• BRANO SELEZIONATO:
___

Capi di stato e di governo riuniti al Consiglio Europeo per discutere sull'uscita della Gran Bretagna dall'Unione. Ma c'è lo scoglio dell'articolo 50: senza una richiesta formale da parte dei britannici non c'è possibilità di avviare i negoziati per l'exit
«Non ci sono mezzi Stati membri». Le parole di
Federica Mogherini, alto rappresentante per la politica estera e di sicurezza dell’Ue, non lasciano spazio a interpretazioni. Al suo arrivo martedì 28 giugno in Consiglio Europeo per il vertice di capi di stato e di governo,
lady Pesc ha ribadito ancora una volta che la
Gran Bretagna, dopo il
referendum del 23 aprile, è già fuori dall'Unione.

___

• MATERIALE MOSTRATO:
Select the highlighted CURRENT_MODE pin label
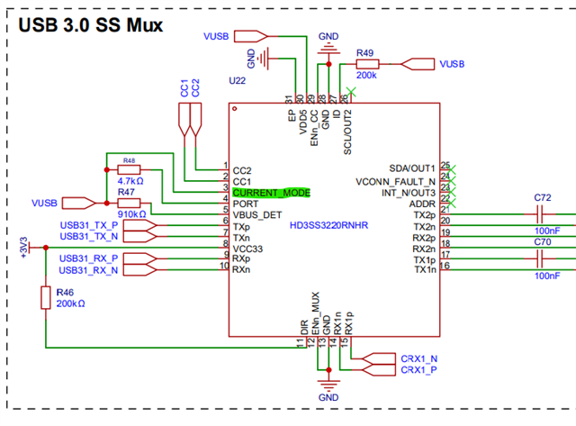click(271, 193)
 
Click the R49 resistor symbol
click(366, 65)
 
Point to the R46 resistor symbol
click(46, 298)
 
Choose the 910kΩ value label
click(130, 214)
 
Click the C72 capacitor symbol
click(542, 215)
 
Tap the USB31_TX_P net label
click(88, 224)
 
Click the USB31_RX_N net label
click(88, 269)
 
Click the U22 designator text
click(238, 81)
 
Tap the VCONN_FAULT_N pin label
click(395, 181)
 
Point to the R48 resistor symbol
click(129, 168)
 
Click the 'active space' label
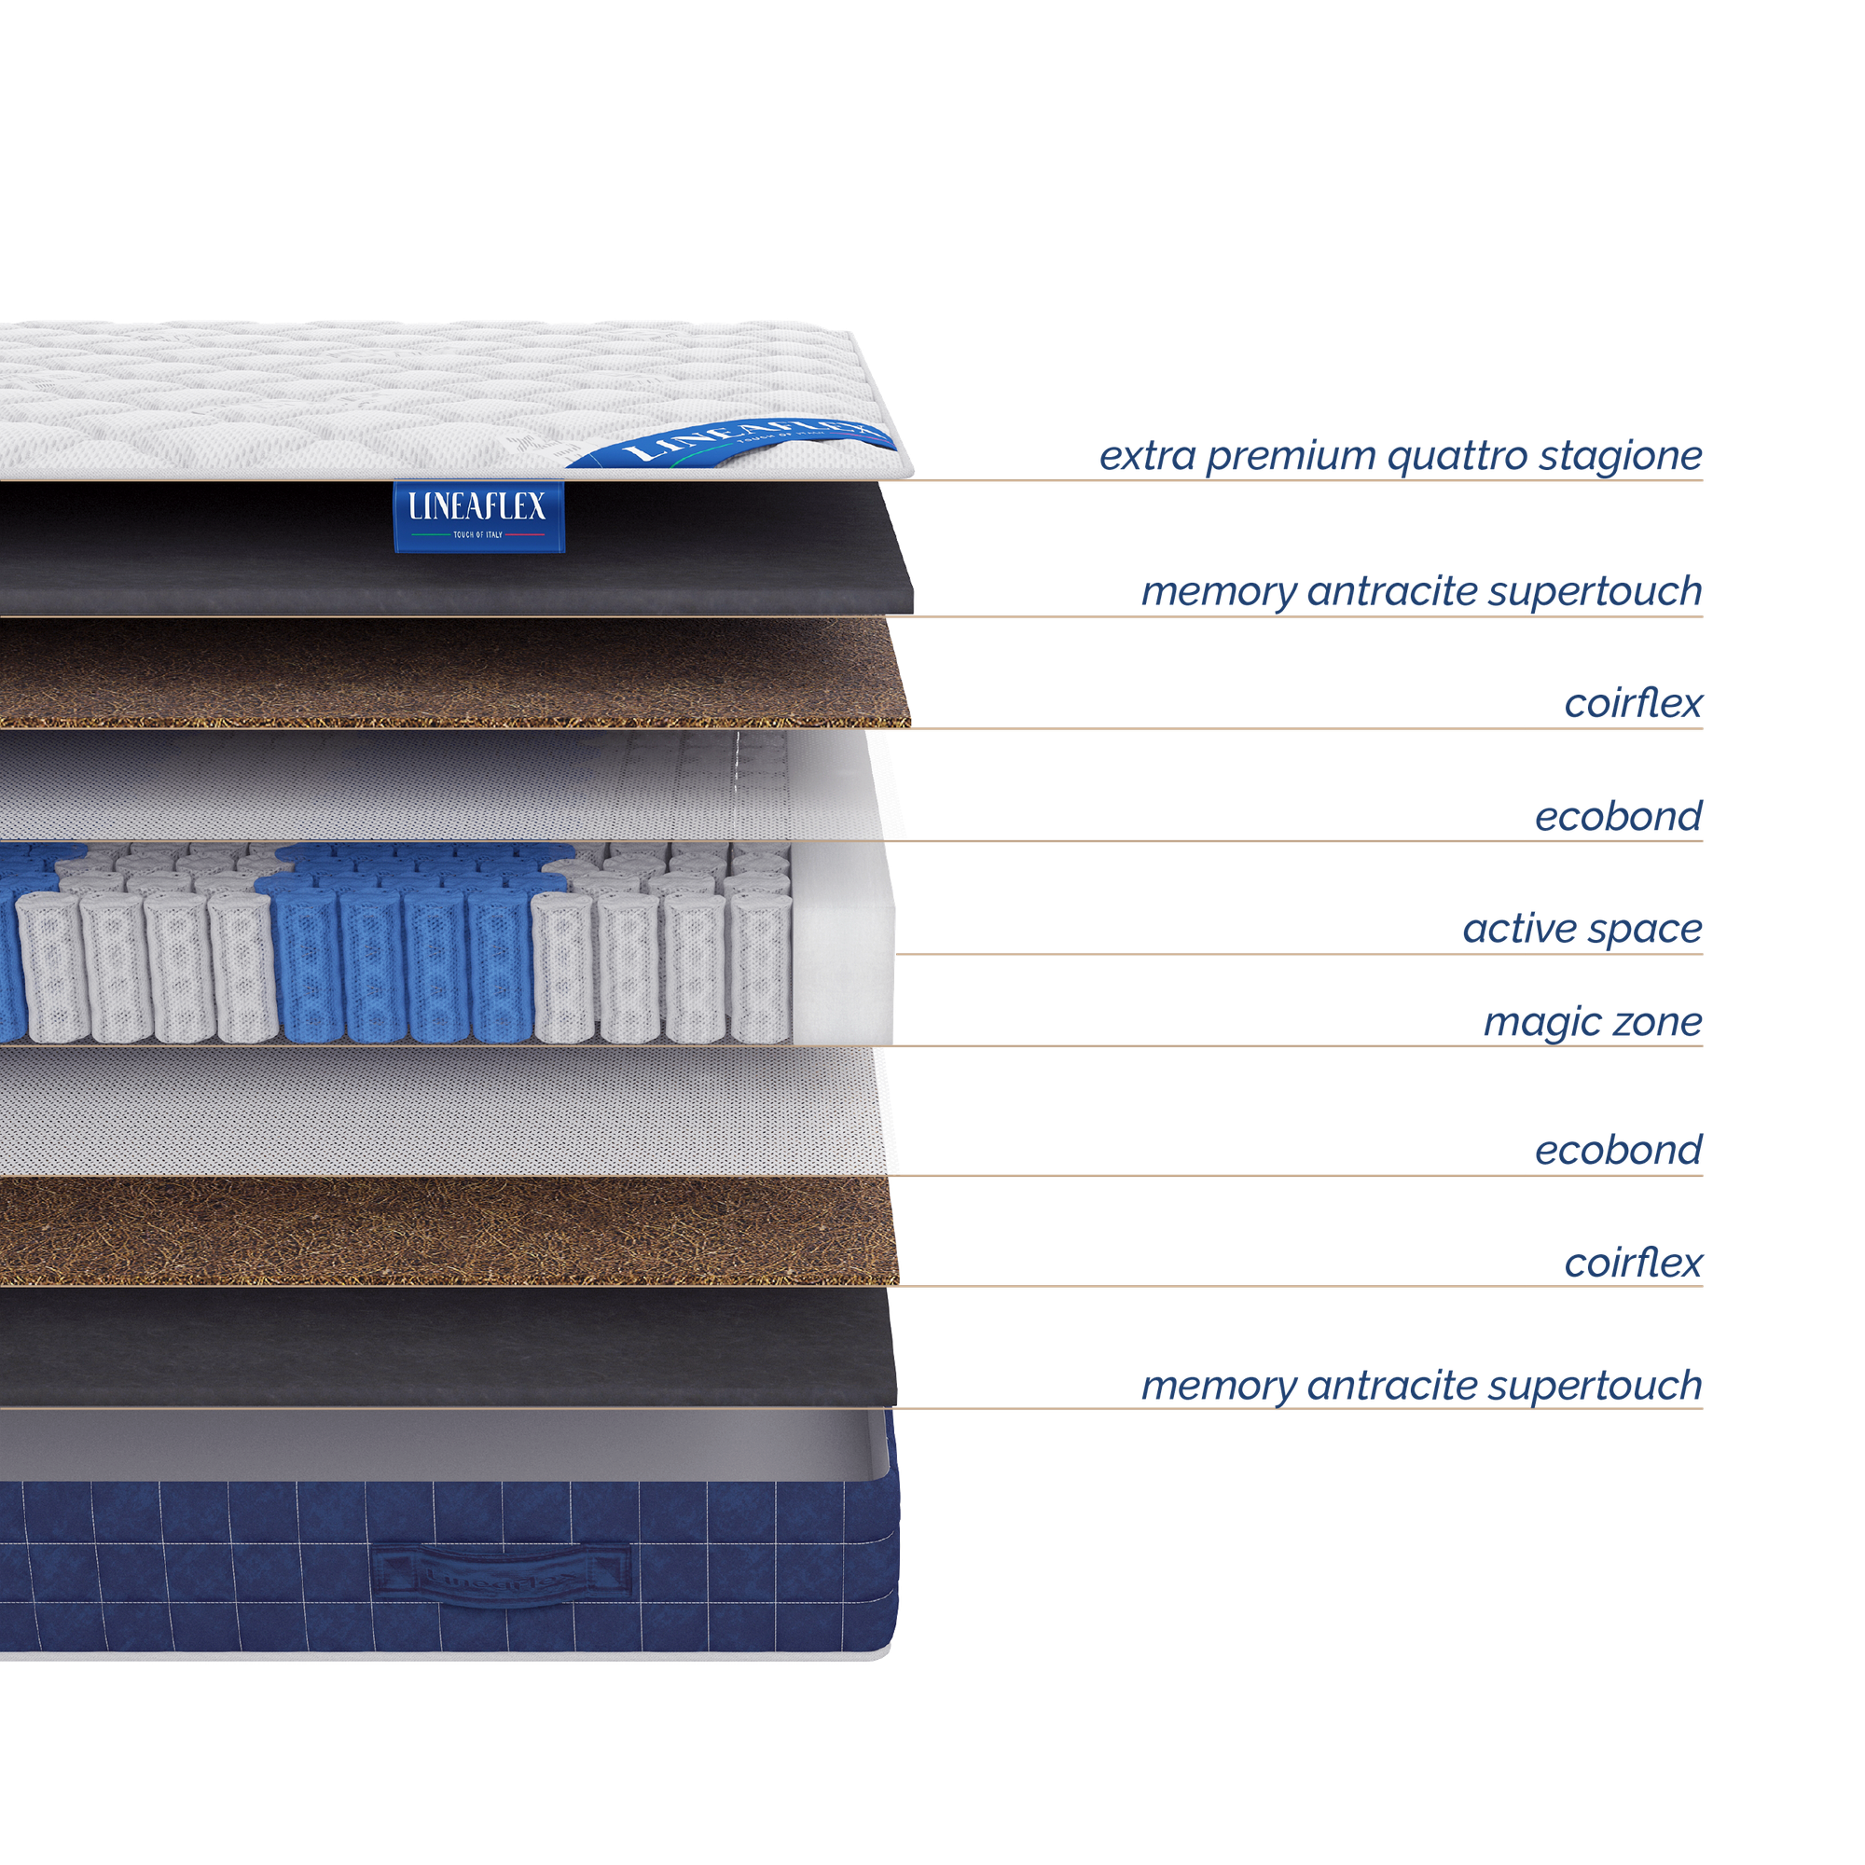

___

• ISTRUZIONI DELL'ESERCIZIO:
(1) Che incarico ricopre Federica Mogherini secondo il brano selezionato?
(2) Riporta dal brano selezionato il tratto da "Capi di stato e di governo riuniti" fino a "già fuori dall'Unione.".

• RISPOSTE PER VOCE:
(1) Alto rappresentante per la politica estera e di sicurezza dell'Ue.

(2)
Capi di stato e di governo riuniti al Consiglio Europeo per discutere sull'uscita della Gran Bretagna dall'Unione. Ma c'è lo scoglio dell'articolo 50: senza una richiesta formale da parte dei britannici non c'è possibilità di avviare i negoziati per l'exit
«Non ci sono mezzi Stati membri». Le parole di
Federica Mogherini, alto rappresentante per la politica estera e di sicurezza dell’Ue, non lasciano spazio a interpretazioni. Al suo arrivo martedì 28 giugno in Consiglio Europeo per il vertice di capi di stato e di governo,
lady Pesc ha ribadito ancora una volta che la
Gran Bretagna, dopo il
referendum del 23 aprile, è già fuori dall'Unione.